§ Job:
Render every line of the items below as a JSON list of strings, one string per line, leaving out blank lines.

[Items contained in a dataset]
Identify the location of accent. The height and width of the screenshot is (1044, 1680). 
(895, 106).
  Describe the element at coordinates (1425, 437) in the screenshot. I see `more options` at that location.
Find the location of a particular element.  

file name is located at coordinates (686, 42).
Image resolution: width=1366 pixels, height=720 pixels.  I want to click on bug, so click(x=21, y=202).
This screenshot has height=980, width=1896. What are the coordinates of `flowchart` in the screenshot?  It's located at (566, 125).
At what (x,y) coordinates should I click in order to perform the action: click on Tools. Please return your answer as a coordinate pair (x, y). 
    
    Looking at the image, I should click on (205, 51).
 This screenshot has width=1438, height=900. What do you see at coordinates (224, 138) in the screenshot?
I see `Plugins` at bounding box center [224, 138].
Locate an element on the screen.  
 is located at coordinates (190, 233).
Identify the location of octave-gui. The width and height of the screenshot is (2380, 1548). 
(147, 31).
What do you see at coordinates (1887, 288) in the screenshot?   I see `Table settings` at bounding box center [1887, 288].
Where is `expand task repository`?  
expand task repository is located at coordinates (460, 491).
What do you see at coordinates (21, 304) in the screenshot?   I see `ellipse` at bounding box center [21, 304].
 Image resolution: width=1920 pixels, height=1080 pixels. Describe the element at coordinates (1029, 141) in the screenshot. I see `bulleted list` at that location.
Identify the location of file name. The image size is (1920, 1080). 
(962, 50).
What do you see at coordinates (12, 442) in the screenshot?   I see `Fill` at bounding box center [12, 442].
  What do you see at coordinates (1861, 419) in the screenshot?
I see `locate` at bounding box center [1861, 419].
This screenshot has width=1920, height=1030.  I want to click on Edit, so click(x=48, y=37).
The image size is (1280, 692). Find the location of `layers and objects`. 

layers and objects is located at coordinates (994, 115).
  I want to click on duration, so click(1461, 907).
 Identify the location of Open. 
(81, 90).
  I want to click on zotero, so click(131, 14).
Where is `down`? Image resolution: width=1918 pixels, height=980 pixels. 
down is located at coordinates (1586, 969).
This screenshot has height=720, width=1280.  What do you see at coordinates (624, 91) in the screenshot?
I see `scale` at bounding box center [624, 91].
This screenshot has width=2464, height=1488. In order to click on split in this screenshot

§ Task answer:
[
  "Identify the location of accent. The height and width of the screenshot is (1044, 1680). ",
  "(895, 106).",
  "  Describe the element at coordinates (1425, 437) in the screenshot. I see `more options` at that location.",
  "Find the location of a particular element.  ",
  "file name is located at coordinates (686, 42).",
  "Image resolution: width=1366 pixels, height=720 pixels.  I want to click on bug, so click(x=21, y=202).",
  "This screenshot has height=980, width=1896. What are the coordinates of `flowchart` in the screenshot?  It's located at (566, 125).",
  "At what (x,y) coordinates should I click in order to perform the action: click on Tools. Please return your answer as a coordinate pair (x, y). ",
  "    Looking at the image, I should click on (205, 51).",
  " This screenshot has width=1438, height=900. What do you see at coordinates (224, 138) in the screenshot?",
  "I see `Plugins` at bounding box center [224, 138].",
  "Locate an element on the screen.  ",
  " is located at coordinates (190, 233).",
  "Identify the location of octave-gui. The width and height of the screenshot is (2380, 1548). ",
  "(147, 31).",
  "What do you see at coordinates (1887, 288) in the screenshot?   I see `Table settings` at bounding box center [1887, 288].",
  "Where is `expand task repository`?  ",
  "expand task repository is located at coordinates (460, 491).",
  "What do you see at coordinates (21, 304) in the screenshot?   I see `ellipse` at bounding box center [21, 304].",
  " Image resolution: width=1920 pixels, height=1080 pixels. Describe the element at coordinates (1029, 141) in the screenshot. I see `bulleted list` at that location.",
  "Identify the location of file name. The image size is (1920, 1080). ",
  "(962, 50).",
  "What do you see at coordinates (12, 442) in the screenshot?   I see `Fill` at bounding box center [12, 442].",
  "  What do you see at coordinates (1861, 419) in the screenshot?",
  "I see `locate` at bounding box center [1861, 419].",
  "This screenshot has width=1920, height=1030.  I want to click on Edit, so click(x=48, y=37).",
  "The image size is (1280, 692). Find the location of `layers and objects`. ",
  "layers and objects is located at coordinates (994, 115).",
  "  I want to click on duration, so click(1461, 907).",
  " Identify the location of Open. ",
  "(81, 90).",
  "  I want to click on zotero, so click(131, 14).",
  "Where is `down`? Image resolution: width=1918 pixels, height=980 pixels. ",
  "down is located at coordinates (1586, 969).",
  "This screenshot has height=720, width=1280.  What do you see at coordinates (624, 91) in the screenshot?",
  "I see `scale` at bounding box center [624, 91].",
  "This screenshot has width=2464, height=1488. In order to click on split in this screenshot"
]